Mark Hunger (MH): Many people have told me that they’re not even beer drinkers. They only buy one six-pack or one case of beer a year, and it’s Christmas Ale. It’s a tradition to buy Christmas Ale around the holidays.
HT: The holidays are, in part, about gifting. How have bottles and cans of Christmas Ale become presents?
MH: There’s a gift quality to Christmas Ale. People stock up a few weeks before Christmas and they give all their friends a six-pack.
SP: We’re also selling mixed 12-packs that feature Christmas Ale and our rotating Cookie Exchange Milk Stout.
HT: Christmas Ale earned its nostalgia over the decades. How does Great Lakes tap nostalgia and tradition to develop new holiday beers such as Cookie Exchange Milk Stout?

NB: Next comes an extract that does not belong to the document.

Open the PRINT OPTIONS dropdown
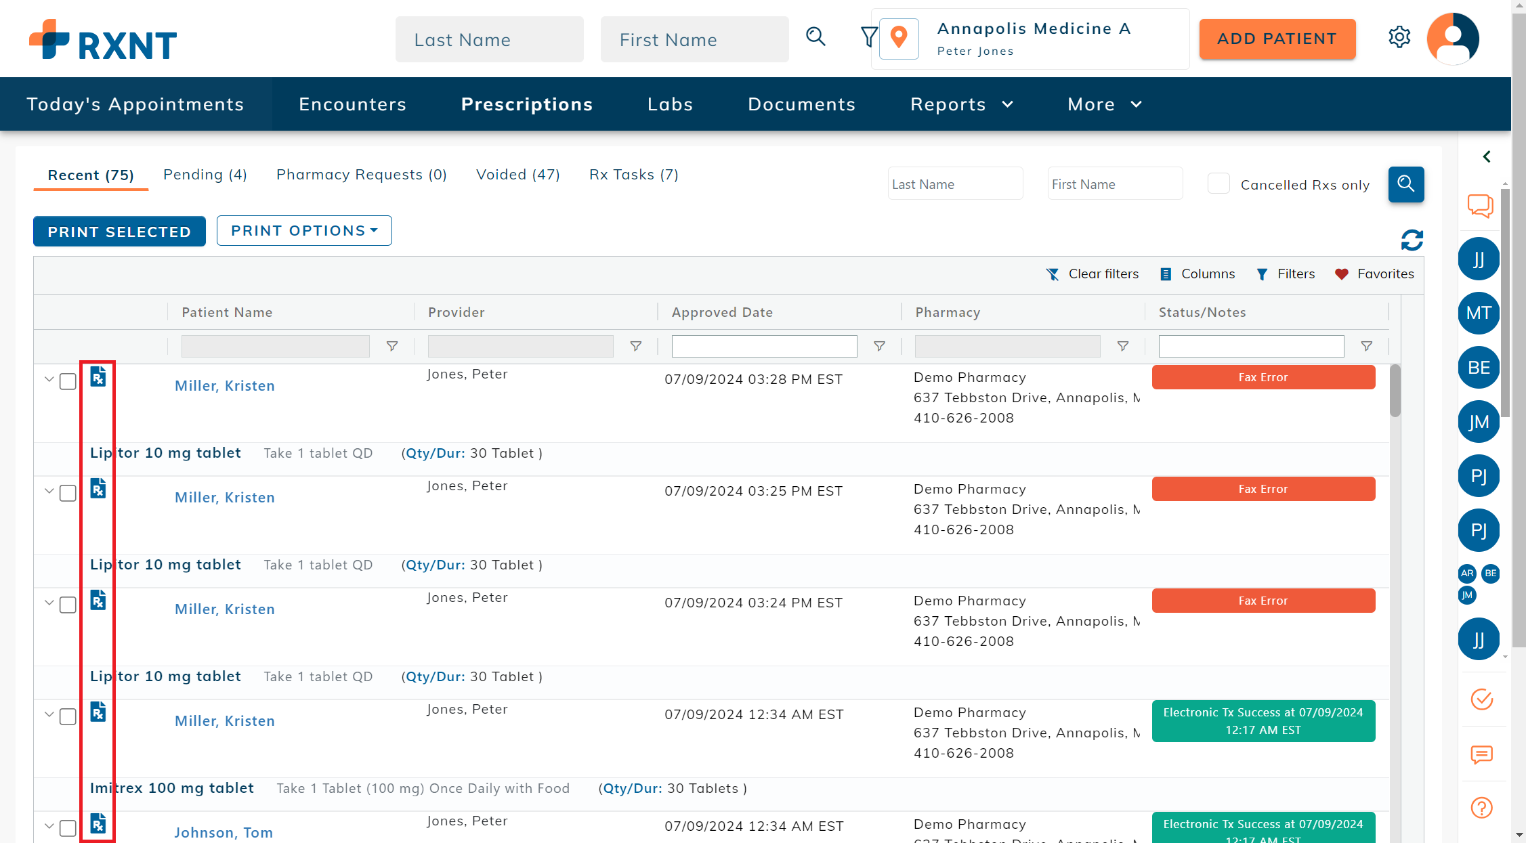304,231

SP: The concept of Cookie Exchange is based on the cookie exchanges that happen during the holidays, and we take inspiration from nostalgic cookies such as peanut butter blossoms and Biscoff. Every year we try to do a new cookie-inspired flavor. This year’s Cookie Exchange is based on the thumbprint cookie made with berry jam. We’re already thinking about what the Cookie Exchange will be for 2026.

HT: Let’s talk Thanksgiving and the coming cold weather. The seasonal Cran Orange Wheat seems tailormade for the harvest season and November’s big feast.
MH: Cranberry is a fruit that’s synonymous with fall and winter. In particular, cranberry sauce goes well with many of Thanksgiving’s best-known dishes. There’s an opportunity for the beer at the table. Some drinkers sit down and have a glass of wine with the meal. Cran Orange Wheat is a fruited beer that a wine drinker might also be interested in.
HT: Cran Orange Wheat debuted in 2023, and it’s now entering its third year. Will it stay a yearly staple, or do you envision rotating in new fruited beers for future holiday seasons?
SP: Cran Orange Wheat is so well balanced and so well done, but the lifecycle of fruit beers can be short. They often do well the first year and then maybe the second year, but then the third year is usually hit or miss. Whenever there’s a new trend in fruits, consumers follow that trend. So we know we have to keep working on developing new fruit flavors for the holidays.

HT: Many customers might buy cases of Christmas Ale during the holiday season, but how do you keep them coming back to the brand during the warmer months of the year?
MH: That’s the challenge we talk about every day. We want to find that beer that’s going to sell like Christmas in April.